Article - September 8, 2023

A trading company specializing in industrial materials, Suzuko’s original product, super heat-resistance polyimide shape, has outstanding heat and can be used in a variety of areas.


As misconceptions about the competitive edge of Japanese companies persist, Suzuko Corporation stands as an example of how success comes with having unique strengths and core competencies.

"Japanese people possess vast knowledge in specific fields and fantastic corporate ethics," says company president Kentaro Suzuki, before turning his attention to the factory automation challenges of more nuanced processes.

"Digital transformation plays a crucial role in remolding the automation field by leveraging the dedication and hunger for knowledge exhibited by Japanese craftsmen," he explains. "The sophisticated robots produced by renowned Japanese companies such as FANUC, Denso, and Yaskawa reflect the nation’s inherent unwavering commitment to perfection."

As a system integrator, Suzuko not only supplies robots to manufacturers, but also provides comprehensive solutions and support to ensure the seamless integration and optimal utilization of robots within production systems.
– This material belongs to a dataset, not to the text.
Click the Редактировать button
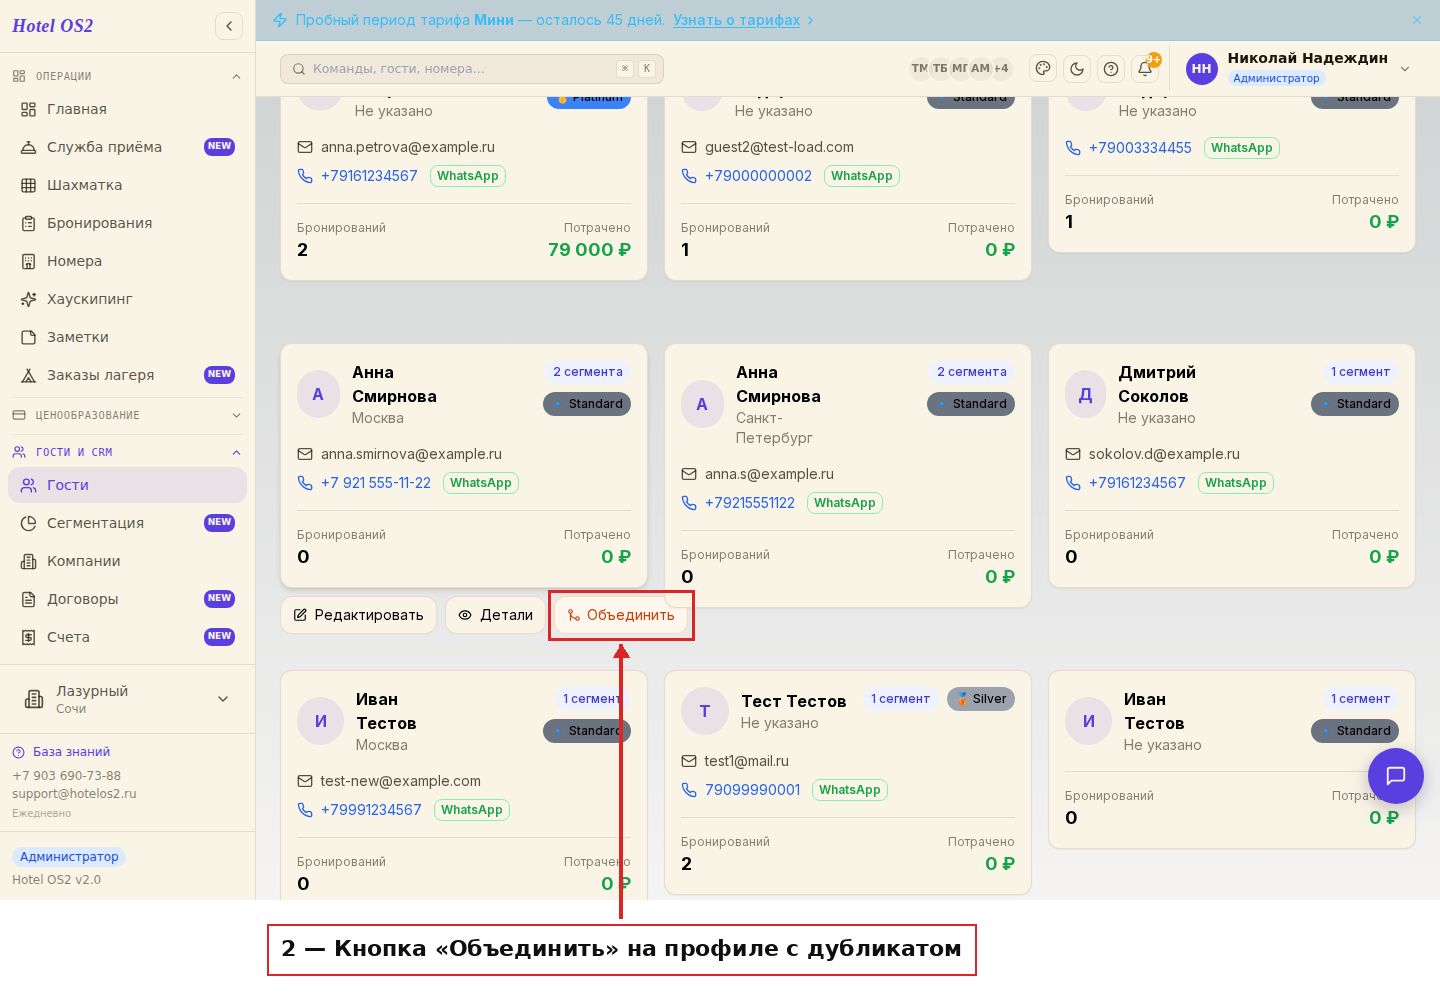Screen dimensions: 1440x999 coord(359,615)
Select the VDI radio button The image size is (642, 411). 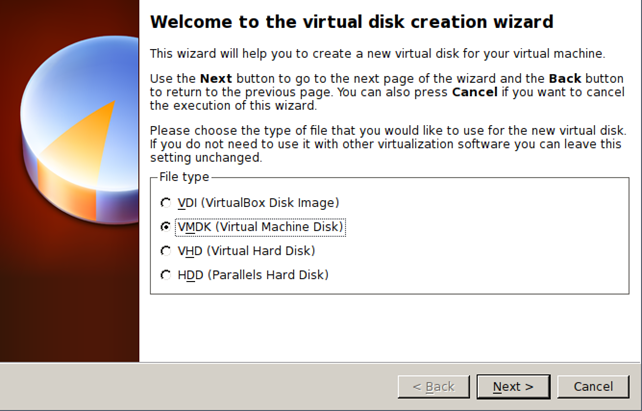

Over its 150-year history, the company has evolved significantly.

"In the Meiji era, we started by trading metal," reflects Mr. Suzuki. "After WWII we tried hand tools such as hammers … and around the 1980s, the entire company shifted from metallic products to system integration for automation."

While Suzuko primarily focuses on the domestic market, its manufacturing capabilities enable it to approach global giants such as Tokyo Electron and Sony, expanding its reach. Involvement in the Hayabusa2 asteroid explorer project also demonstrated its technological expertise, providing heat-resistant polymers, including CEPLA Polyimide resin shape, to protect the vulnerable antennas from space matter. And looking toward the future, Mr. Suzuki emphasized the company’s sustainability goals.

"Fostering and motivating human capital, while tackling new industries and product development are vital."